> _To do_:
Rescale the part of the entries that opens with the line containing "Рейтинг диджеев (37, 2453)" and closes with the line containing "[Поиск] (100, 11)", giving back only those lines with their wording intact and every coordinate multiplied by 1.4. Round each result to a whole number, with halves going up.

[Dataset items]
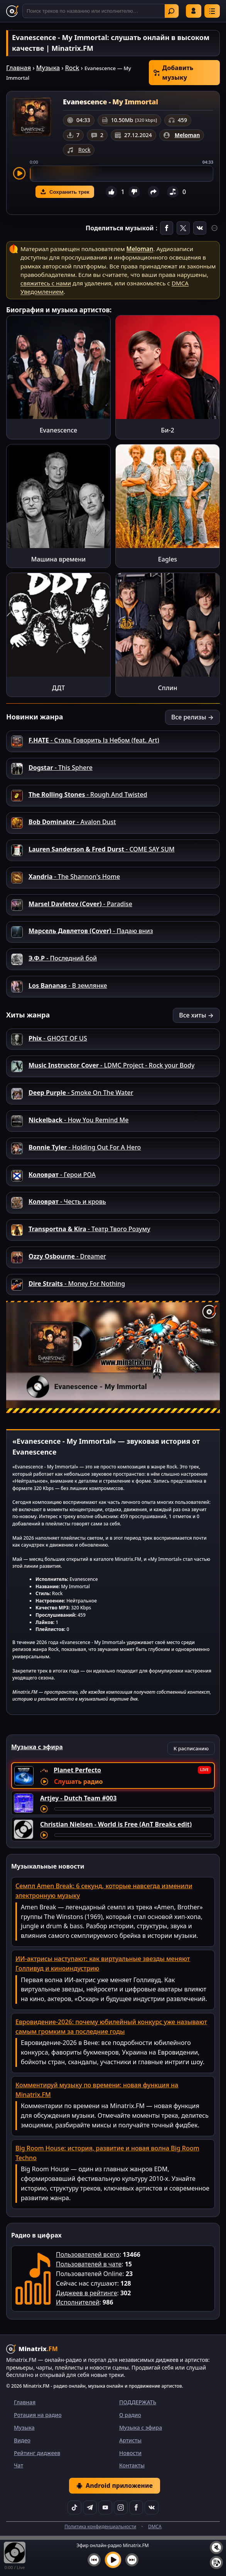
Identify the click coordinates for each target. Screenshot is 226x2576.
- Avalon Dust (72, 822)
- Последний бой (63, 958)
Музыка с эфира (140, 2427)
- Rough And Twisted (88, 794)
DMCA (155, 2526)
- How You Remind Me (78, 1120)
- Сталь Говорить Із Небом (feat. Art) (94, 740)
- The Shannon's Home (74, 876)
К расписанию (191, 1748)
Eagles (167, 559)
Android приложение (114, 2485)
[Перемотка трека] (132, 1808)
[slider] (121, 174)
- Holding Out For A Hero (85, 1147)
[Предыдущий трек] (94, 2559)
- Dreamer (67, 1256)
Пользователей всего (88, 2254)
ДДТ (58, 688)
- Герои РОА (62, 1174)
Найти (171, 11)
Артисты (130, 2440)
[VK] (152, 2507)
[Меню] (212, 11)
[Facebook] (136, 2507)
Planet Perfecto (77, 1770)
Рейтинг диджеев (37, 2453)
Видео (22, 2440)
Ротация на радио (38, 2414)
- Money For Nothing (77, 1283)
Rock (72, 68)
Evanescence (59, 430)
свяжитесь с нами (45, 283)
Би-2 (167, 430)
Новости (130, 2453)
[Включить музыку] (113, 2559)
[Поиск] (100, 11)
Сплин (167, 688)
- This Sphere (61, 767)
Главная (18, 68)
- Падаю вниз (91, 931)
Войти (194, 11)
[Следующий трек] (131, 2559)
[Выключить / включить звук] (216, 2547)
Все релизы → (192, 717)
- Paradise (80, 904)
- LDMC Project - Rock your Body (111, 1065)
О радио (130, 2414)
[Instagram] (121, 2507)
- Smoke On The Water (81, 1092)
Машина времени (58, 559)
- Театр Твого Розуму (89, 1229)
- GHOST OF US (58, 1038)
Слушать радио (78, 1781)
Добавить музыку (173, 73)
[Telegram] (90, 2507)
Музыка (48, 68)
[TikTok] (74, 2507)
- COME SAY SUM (102, 849)
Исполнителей (78, 2302)
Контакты (132, 2465)
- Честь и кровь (67, 1201)
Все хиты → (196, 1015)
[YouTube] (105, 2507)
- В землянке (68, 985)
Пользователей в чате (88, 2264)
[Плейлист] (216, 2562)
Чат (18, 2465)
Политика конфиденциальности (100, 2526)
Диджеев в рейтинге (86, 2293)
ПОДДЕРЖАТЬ (137, 2402)
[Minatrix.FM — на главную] (12, 11)
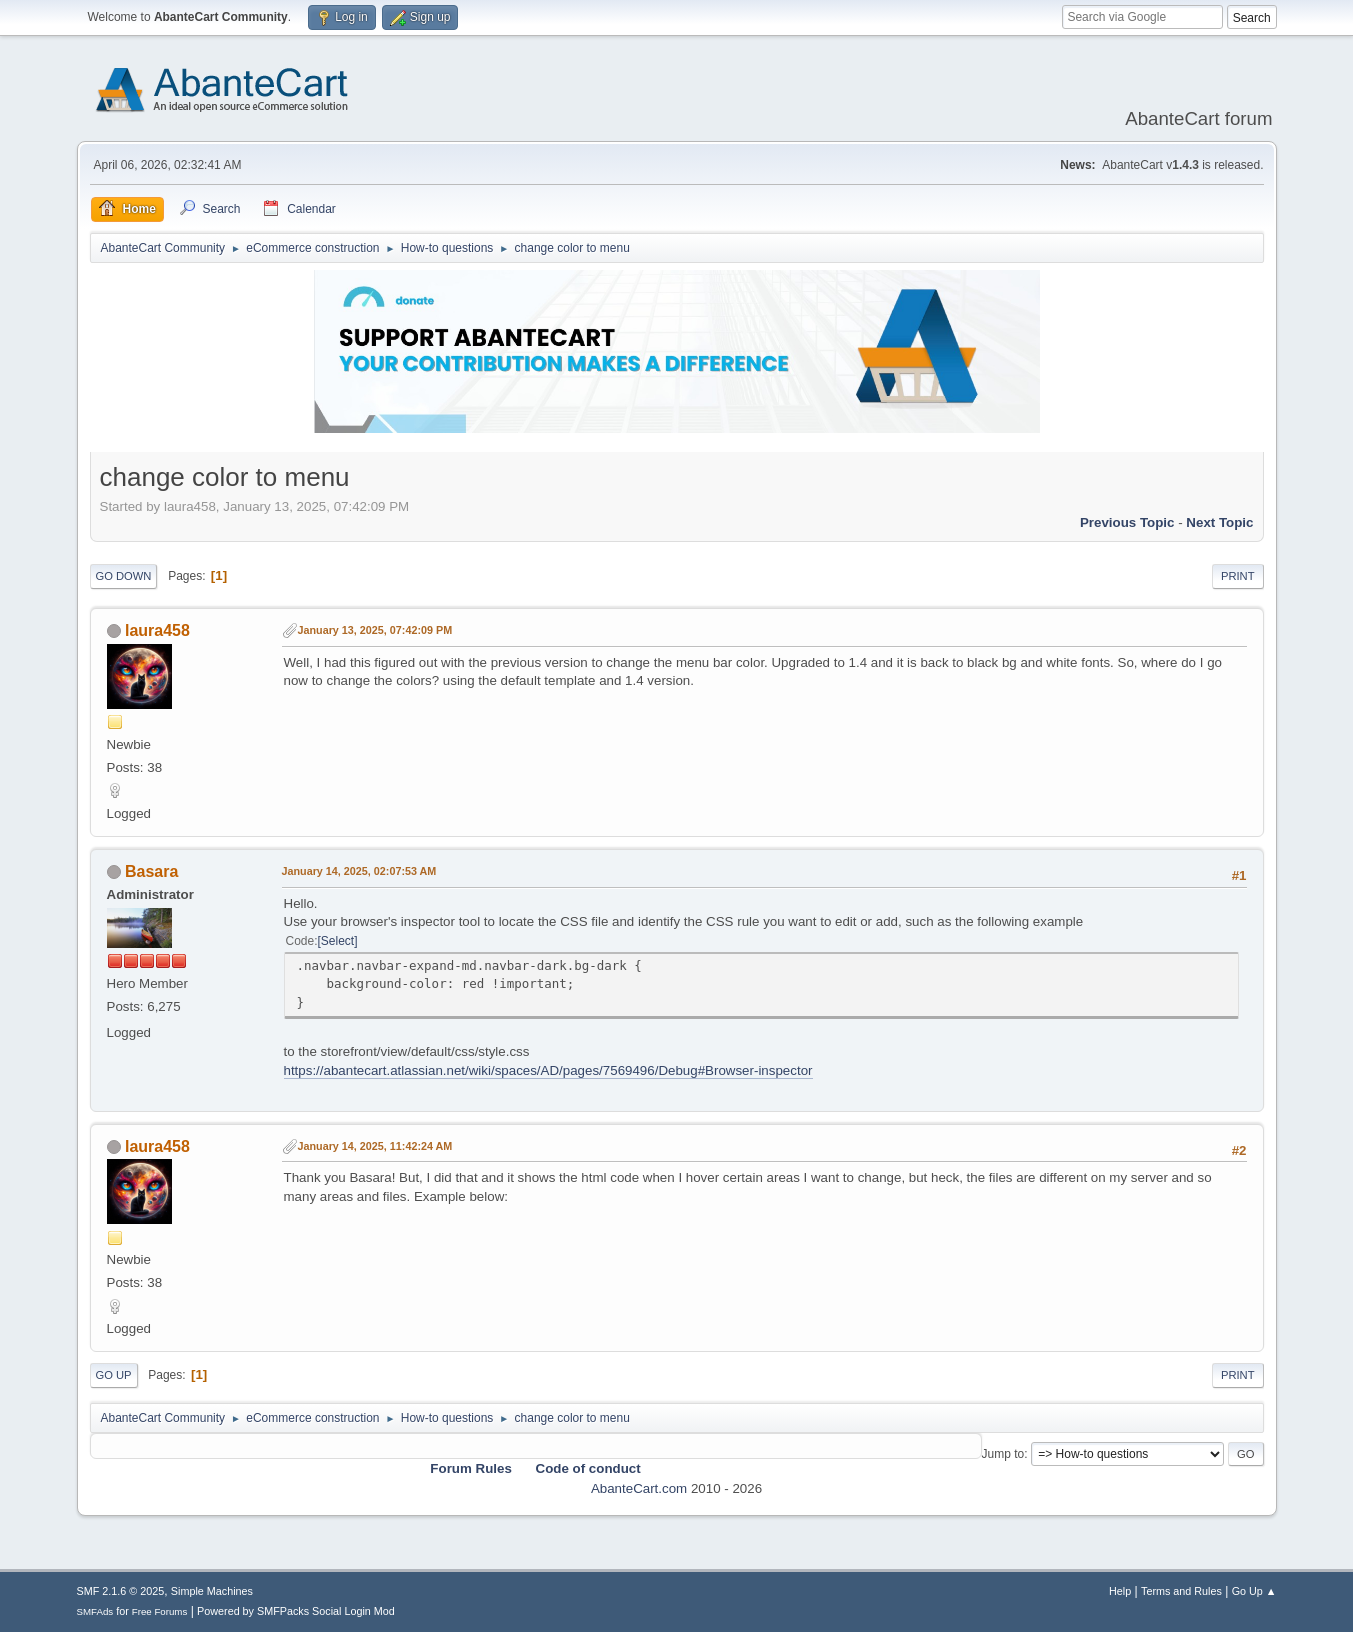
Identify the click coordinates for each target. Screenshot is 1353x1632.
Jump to (1003, 1454)
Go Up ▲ (1254, 1591)
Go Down (124, 576)
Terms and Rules (1181, 1591)
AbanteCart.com (639, 1488)
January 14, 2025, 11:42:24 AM (375, 1146)
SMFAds (95, 1611)
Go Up (114, 1375)
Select (337, 941)
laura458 (157, 630)
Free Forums (160, 1611)
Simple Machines (212, 1591)
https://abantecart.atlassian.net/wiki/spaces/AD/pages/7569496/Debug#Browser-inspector (548, 1070)
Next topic (1219, 522)
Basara (151, 871)
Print (1238, 576)
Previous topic (1127, 522)
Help (1120, 1591)
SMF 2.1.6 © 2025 (121, 1591)
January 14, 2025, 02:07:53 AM (359, 871)
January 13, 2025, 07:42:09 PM (375, 630)
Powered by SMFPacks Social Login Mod (296, 1611)
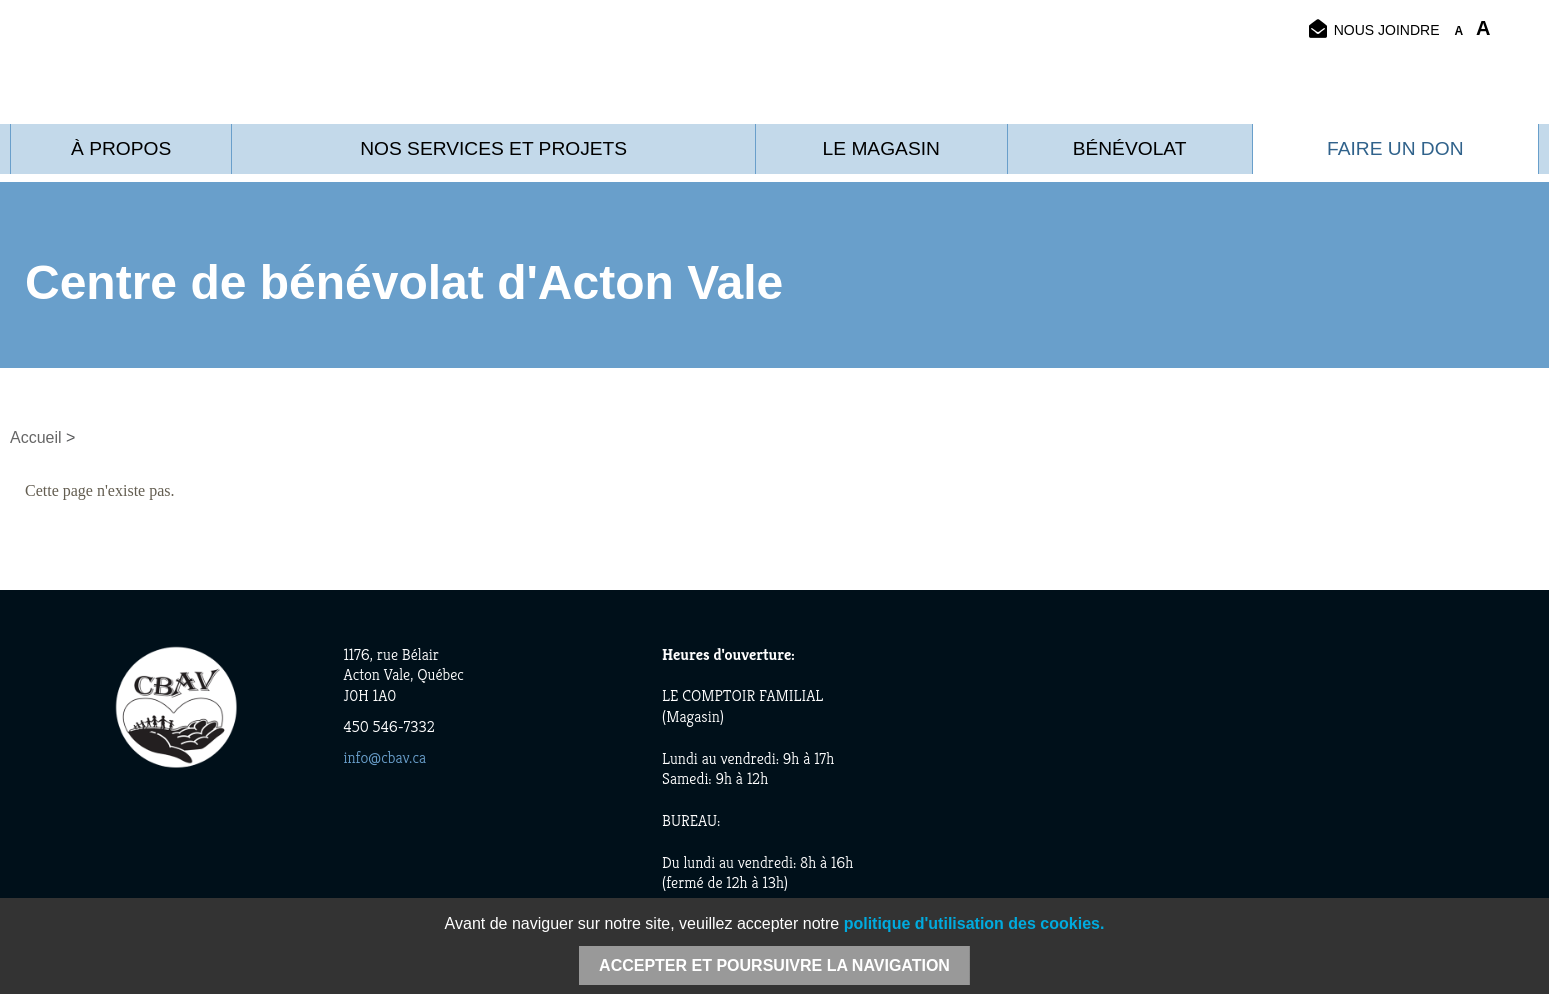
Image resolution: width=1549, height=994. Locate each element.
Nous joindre (1374, 29)
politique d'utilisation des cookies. (974, 923)
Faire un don (1395, 148)
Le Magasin (881, 148)
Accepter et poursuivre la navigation (774, 965)
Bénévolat (1130, 148)
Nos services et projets (493, 148)
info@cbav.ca (385, 757)
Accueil (36, 437)
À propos (121, 148)
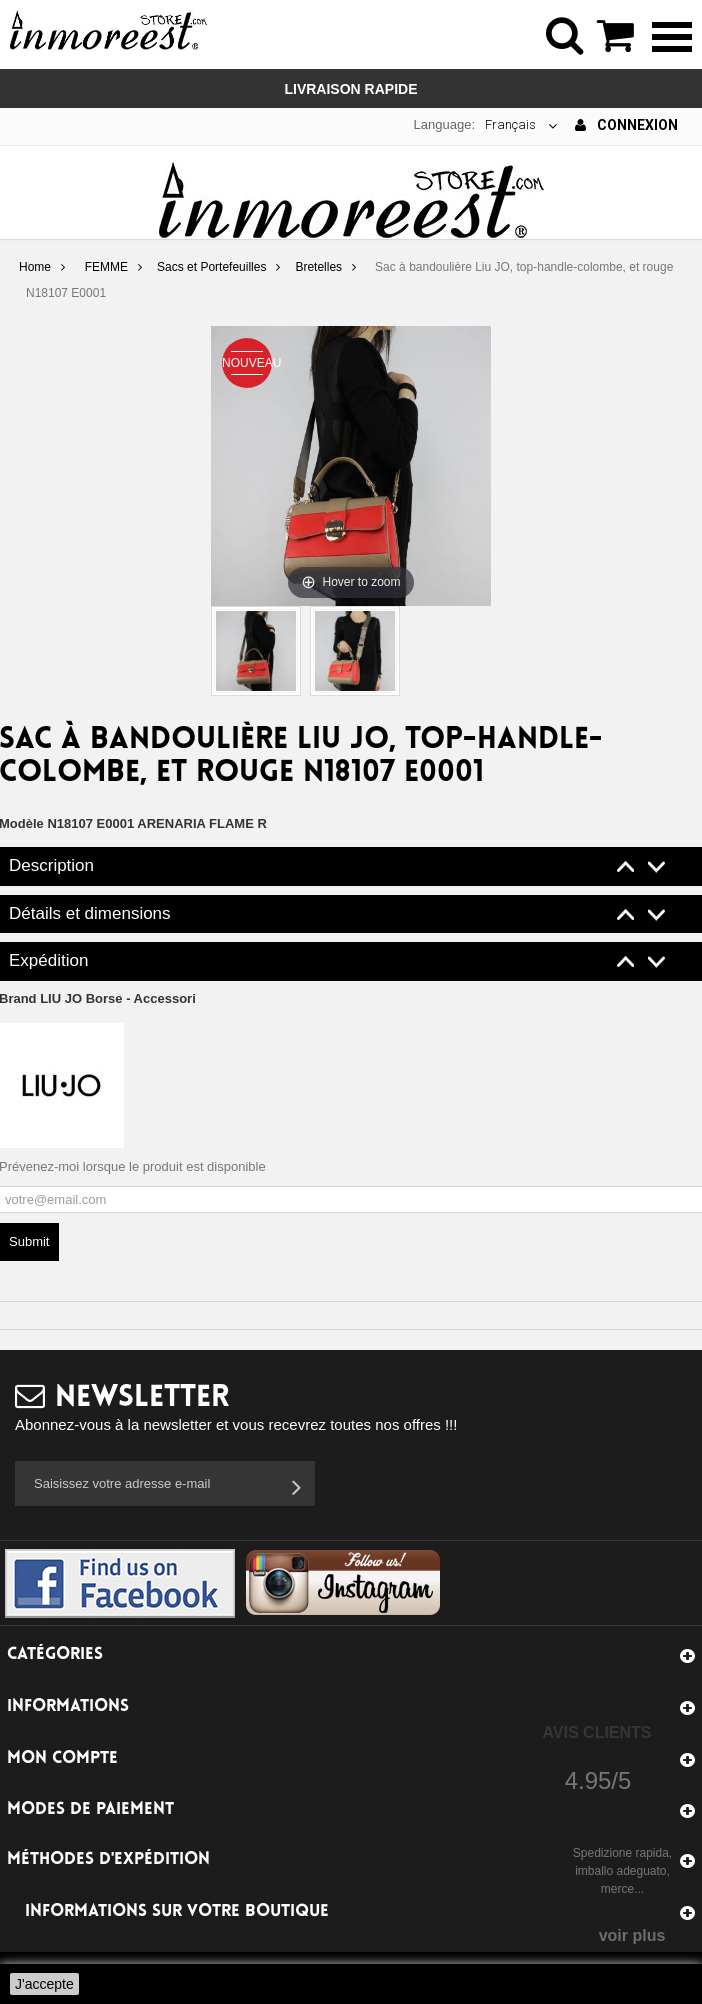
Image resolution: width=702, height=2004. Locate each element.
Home (35, 267)
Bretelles (318, 267)
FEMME (106, 267)
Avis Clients (596, 1732)
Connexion (626, 125)
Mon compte (62, 1758)
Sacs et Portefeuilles (211, 267)
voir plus (632, 1935)
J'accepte (44, 1984)
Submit (29, 1241)
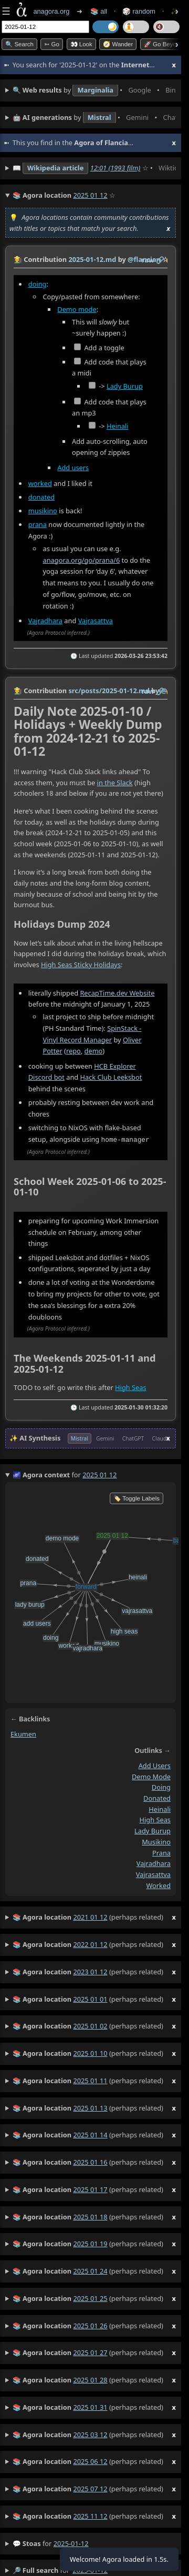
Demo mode (76, 309)
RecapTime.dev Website (117, 993)
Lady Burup (125, 386)
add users (155, 1765)
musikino (42, 510)
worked (40, 483)
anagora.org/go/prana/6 (81, 559)
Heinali (118, 426)
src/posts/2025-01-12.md (109, 690)
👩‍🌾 (18, 259)
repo (73, 1051)
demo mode (151, 1776)
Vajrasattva (95, 620)
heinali (160, 1808)
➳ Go (51, 44)
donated (41, 497)
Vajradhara (45, 620)
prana (37, 524)
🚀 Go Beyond (163, 44)
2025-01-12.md (92, 259)
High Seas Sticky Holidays (81, 964)
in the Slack (115, 782)
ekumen (23, 1733)
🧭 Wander (118, 44)
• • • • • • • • (94, 90)
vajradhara (153, 1863)
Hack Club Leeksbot (111, 1077)
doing (37, 284)
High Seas (130, 1387)
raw (148, 260)
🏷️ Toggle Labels (136, 1498)
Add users (73, 467)
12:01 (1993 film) (115, 168)
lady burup (152, 1830)
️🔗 (160, 260)
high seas (155, 1819)
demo (94, 1051)
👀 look (81, 44)
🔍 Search (19, 44)
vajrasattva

> _Exercise answer_:
Рейтинг диджеев (52, 3434)
Видео (31, 3416)
Ротация на радио (53, 3380)
- Money For Nothing (108, 1796)
Rock (101, 95)
Evanescence (83, 602)
свяжитесь с нами (63, 396)
Би-2 (234, 602)
Новости (182, 3434)
[Включить музыку] (158, 3583)
[Поиск] (140, 15)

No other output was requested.